Note: The last reflection covered June up to mid-July. This one spans mid-July to mid-August. I’m on vacation for the rest of August, so I’ll be back for my September reflection.

This month was even worse than the last. I regressed further.

Strangely though, it felt like a step in the right direction.

It led to an important realization: I was on track to fail unless I made major changes.

This was the breaking point that I needed. Sometimes, everything has to burn down before you can rebuild.

Now, I have a renewed sense of optimism. It feels like the start of a new chapter: a phoenix rising from the ashes.

Here’s how I’m using the lessons from last month to course-correct.

Health and Happiness

These were my foundational goals for the month:

  • Maintain good exercise and health habits.
  • Sleep at a consistent time every night. Adopt a no-screen bedtime and wake-up routine.
  • Journal, meditate and read for 5 minutes every day.

Here’s how it went.

Nutrition and fitness

I continued to exercise regularly and eat clean.

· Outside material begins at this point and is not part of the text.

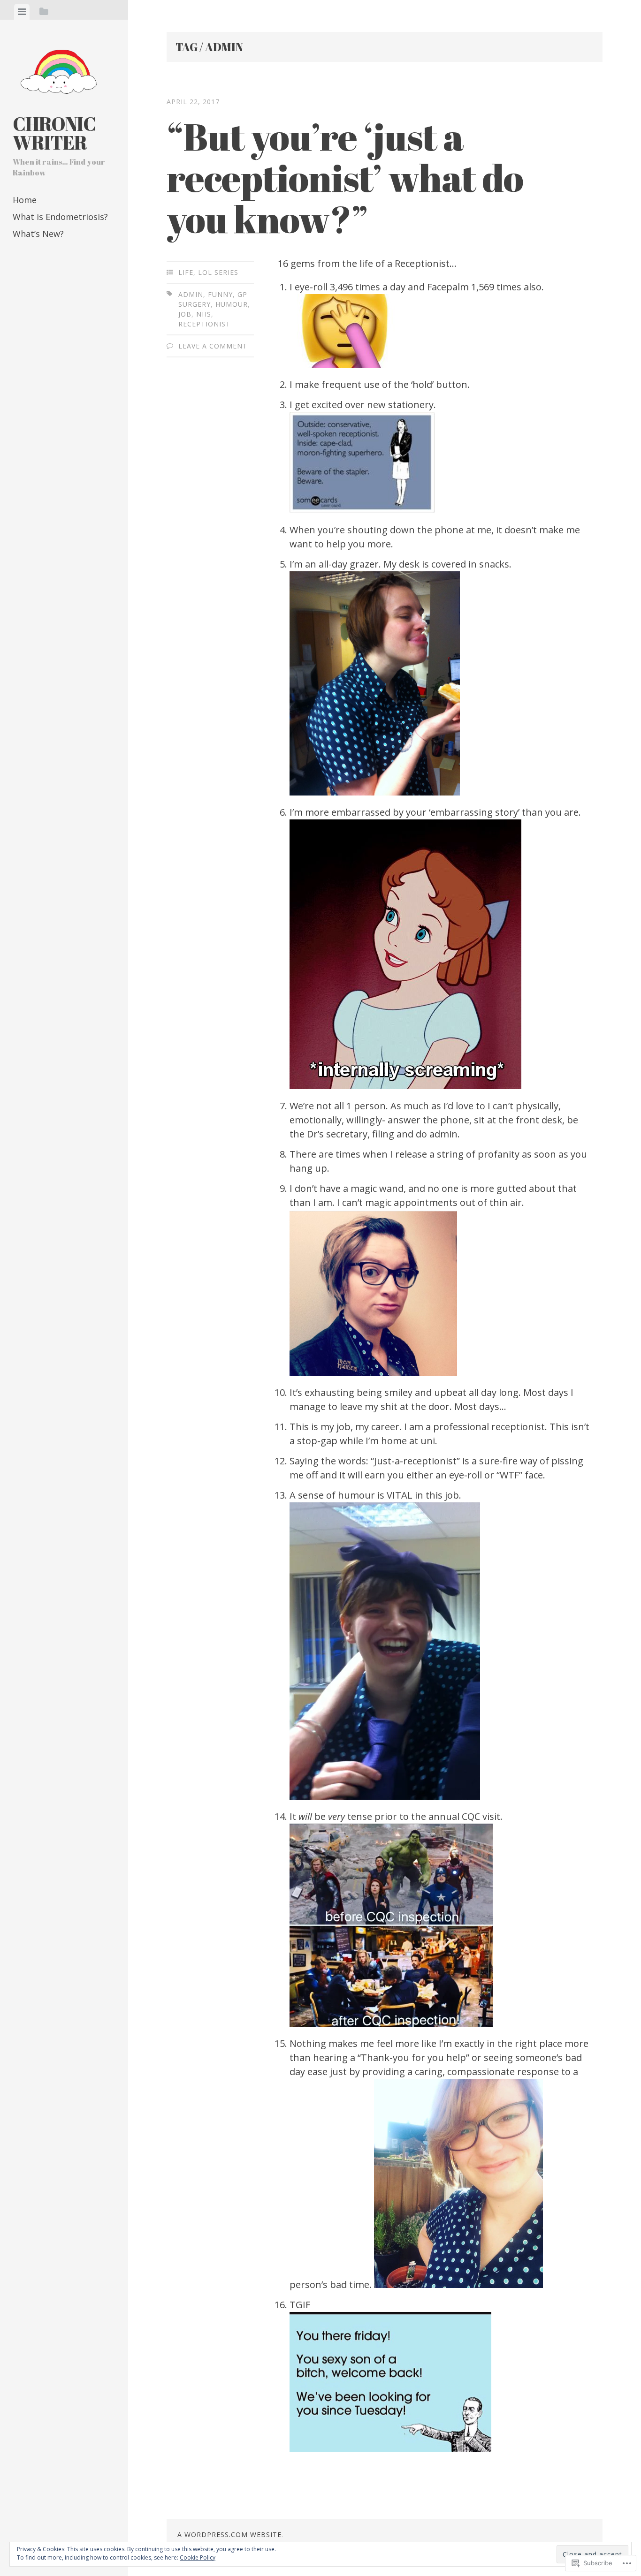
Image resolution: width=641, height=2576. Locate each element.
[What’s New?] (76, 270)
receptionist (204, 323)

However, in maximizing my protein intake, I didn’t eat as many greens as I should’ve.

I also didn’t drink enough water throughout the day.

I suspect both of these are contributing to my lack of energy in the afternoon.

Next month, I want to fix both of these.


I didn’t consistently stick to my goal of a screen-free routine.

The few times I did, it felt amazing. I fell into a deep slumber quickly and woke up fresh.

When I neglected it, my sleep suffered. I would twist and turn in bed, unable to fall asleep for a while. As a result, I’d wake up groggy.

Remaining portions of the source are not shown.